Using Alerts in Formulas

Crystal Reports gives you functions that let you work with alerts. You can find out if alerts are enabled, which records trigger the alert, and what the alert message is. The alert functions are listed in Table 8-2.

Table 8-2. Report alert functions.

Function Description
IsAlertEnabled(“AlertName”) Returns True if the Enable Alert checkbox is checked. Otherwise returns False.
IsAlertTriggered(“AlertName”) Returns True if the current record meets the condition in the report alert.
AlertMessage(“AlertName”) Returns the message associated with the report alert.

Since a report can have more than one alert, each alert function is passed the alert name that you are inquiring about. This is a string value enclosed in quotes. By combining these alert functions with conditional formatting, you can add special formatting to the report rows that triggered the alert. This benefits the user because if they are looking at the full report then they will still know which records meet the alert condition. For example, by associating the following formula with the font color of the sales amount, records that trigger an alert are shown in red.

If IsAlertEnabled(“Sales”) and IsAlertTriggered(“Sales”) Then
crRed
Else
DefaultAttribute;

The first line tests whether the alert is enabled and whether the current record triggered it.

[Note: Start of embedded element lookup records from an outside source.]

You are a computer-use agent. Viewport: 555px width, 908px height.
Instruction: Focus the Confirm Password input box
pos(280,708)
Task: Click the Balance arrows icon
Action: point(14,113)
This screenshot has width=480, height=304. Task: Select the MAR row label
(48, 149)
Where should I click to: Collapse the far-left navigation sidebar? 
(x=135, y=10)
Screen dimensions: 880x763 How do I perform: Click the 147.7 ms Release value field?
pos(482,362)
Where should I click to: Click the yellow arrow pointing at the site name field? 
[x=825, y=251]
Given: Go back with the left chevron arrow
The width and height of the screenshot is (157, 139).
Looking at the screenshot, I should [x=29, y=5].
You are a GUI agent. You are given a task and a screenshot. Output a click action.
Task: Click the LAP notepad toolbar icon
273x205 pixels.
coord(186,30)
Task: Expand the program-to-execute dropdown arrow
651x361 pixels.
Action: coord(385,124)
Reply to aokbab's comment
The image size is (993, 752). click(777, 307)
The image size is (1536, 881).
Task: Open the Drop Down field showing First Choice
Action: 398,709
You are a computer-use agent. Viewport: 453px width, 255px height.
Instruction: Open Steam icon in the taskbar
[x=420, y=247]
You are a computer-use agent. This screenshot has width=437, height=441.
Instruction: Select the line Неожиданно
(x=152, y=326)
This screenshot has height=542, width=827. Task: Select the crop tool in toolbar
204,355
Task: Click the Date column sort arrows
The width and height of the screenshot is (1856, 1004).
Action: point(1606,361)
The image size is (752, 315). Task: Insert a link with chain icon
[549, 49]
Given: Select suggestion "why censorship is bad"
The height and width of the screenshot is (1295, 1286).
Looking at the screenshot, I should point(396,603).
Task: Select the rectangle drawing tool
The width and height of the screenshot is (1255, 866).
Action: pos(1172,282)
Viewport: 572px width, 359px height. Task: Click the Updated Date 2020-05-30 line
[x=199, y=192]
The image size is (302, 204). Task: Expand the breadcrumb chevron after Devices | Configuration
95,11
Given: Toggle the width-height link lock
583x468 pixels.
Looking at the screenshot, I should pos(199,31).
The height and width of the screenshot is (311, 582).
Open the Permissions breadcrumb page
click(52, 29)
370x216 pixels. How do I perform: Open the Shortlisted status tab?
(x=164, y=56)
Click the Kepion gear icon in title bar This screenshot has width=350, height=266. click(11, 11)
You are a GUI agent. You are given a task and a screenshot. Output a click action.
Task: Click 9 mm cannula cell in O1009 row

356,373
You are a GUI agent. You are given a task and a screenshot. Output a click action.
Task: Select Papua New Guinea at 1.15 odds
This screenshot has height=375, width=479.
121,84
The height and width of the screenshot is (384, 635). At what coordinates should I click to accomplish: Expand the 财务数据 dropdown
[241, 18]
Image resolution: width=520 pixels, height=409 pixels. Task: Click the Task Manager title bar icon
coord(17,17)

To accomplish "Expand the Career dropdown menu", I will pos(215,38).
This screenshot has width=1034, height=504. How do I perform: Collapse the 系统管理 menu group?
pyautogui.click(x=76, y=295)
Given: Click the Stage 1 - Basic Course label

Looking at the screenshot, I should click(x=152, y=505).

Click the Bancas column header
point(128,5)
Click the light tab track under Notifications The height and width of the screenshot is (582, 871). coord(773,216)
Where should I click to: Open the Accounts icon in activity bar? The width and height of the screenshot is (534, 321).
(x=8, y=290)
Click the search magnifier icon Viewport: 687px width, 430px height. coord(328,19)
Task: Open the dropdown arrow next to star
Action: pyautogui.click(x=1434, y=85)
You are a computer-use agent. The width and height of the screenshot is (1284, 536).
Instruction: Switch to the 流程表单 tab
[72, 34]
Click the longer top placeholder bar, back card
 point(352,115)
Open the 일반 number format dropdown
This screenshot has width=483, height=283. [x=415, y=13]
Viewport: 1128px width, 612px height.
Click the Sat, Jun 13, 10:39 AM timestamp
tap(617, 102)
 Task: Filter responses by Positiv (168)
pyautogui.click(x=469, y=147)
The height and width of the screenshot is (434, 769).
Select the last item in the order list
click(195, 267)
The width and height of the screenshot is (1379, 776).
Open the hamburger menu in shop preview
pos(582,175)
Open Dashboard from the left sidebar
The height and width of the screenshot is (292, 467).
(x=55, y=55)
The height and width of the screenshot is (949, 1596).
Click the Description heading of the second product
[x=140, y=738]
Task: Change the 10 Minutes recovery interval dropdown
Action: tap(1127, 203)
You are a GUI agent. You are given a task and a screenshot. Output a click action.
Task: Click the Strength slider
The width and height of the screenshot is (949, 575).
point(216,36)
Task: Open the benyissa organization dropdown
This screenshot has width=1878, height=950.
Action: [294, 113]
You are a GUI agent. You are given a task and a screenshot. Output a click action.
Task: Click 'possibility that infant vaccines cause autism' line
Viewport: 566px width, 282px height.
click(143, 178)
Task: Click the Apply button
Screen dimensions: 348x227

If both of these conditions are true, then the font color crRed is returned. If either one of these conditions isn’t met, then the font color stays the same. This is because either the alert isn’t turned on or the record didn’t trigger it. Either way, you want the font to remain unchanged.

In one respect, these alert functions in Table 8-2 aren’t completely necessary because you could have just used the same logic from the report alert in the conditional formatting formula. This would give you the same results because the conditional formatting would still modify the report object when necessary. The benefit of using the alert functions is that you aren’t duplicating the same logic in two different places. If you need to go back to modify the report alert, then the conditional formatting will still work properly. If you had retyped the same logic in both places, then updating the report alert would mean that you have to remember to update the conditional formatting logic also. If you forget to do both, then the report formatting won’t be correct.

As a general rule, you always want to share formula logic whenever possible because not doing so makes it easier to make mistakes.